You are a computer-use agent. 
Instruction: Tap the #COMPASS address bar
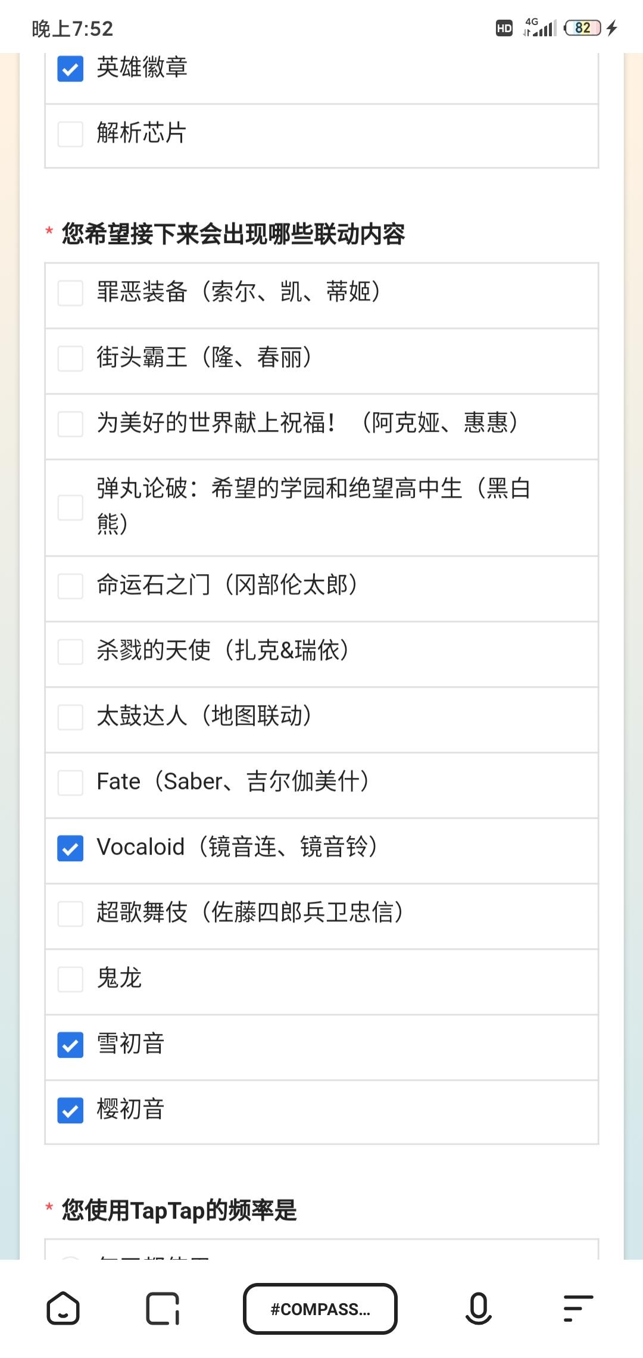[x=320, y=1309]
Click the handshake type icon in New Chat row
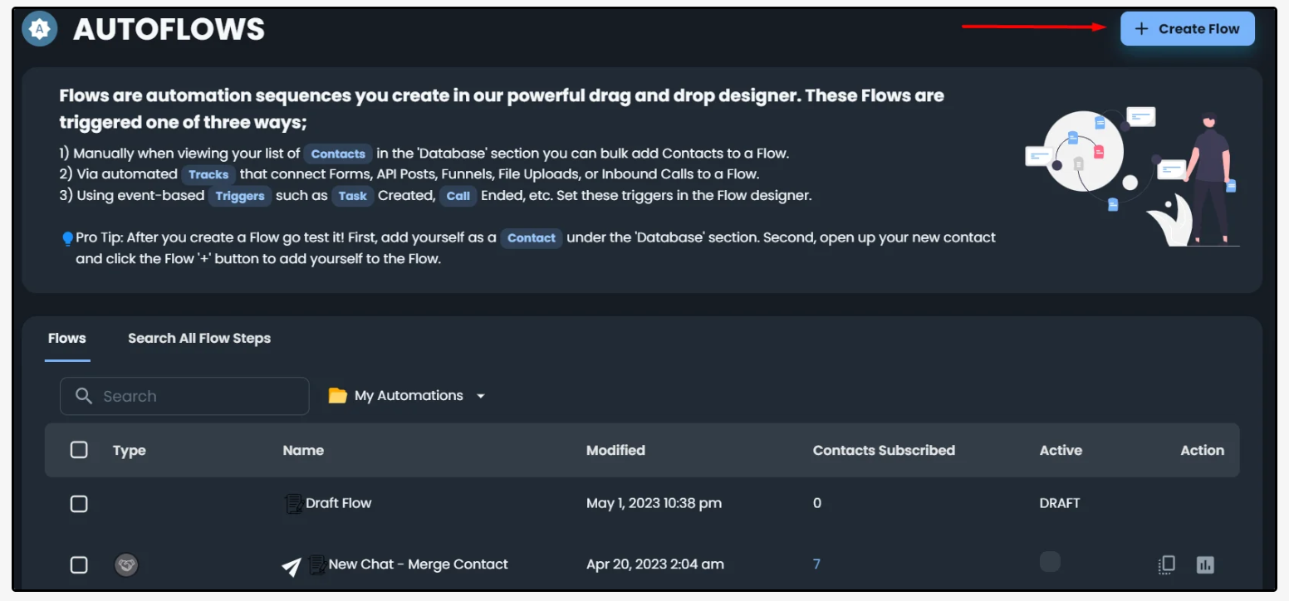The image size is (1289, 601). pyautogui.click(x=125, y=565)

_SHORT EXERCISE_
List every line from the entries above that contains the string "icon". Case counts.

_TASK SOLUTION_
Click the handshake type icon in New Chat row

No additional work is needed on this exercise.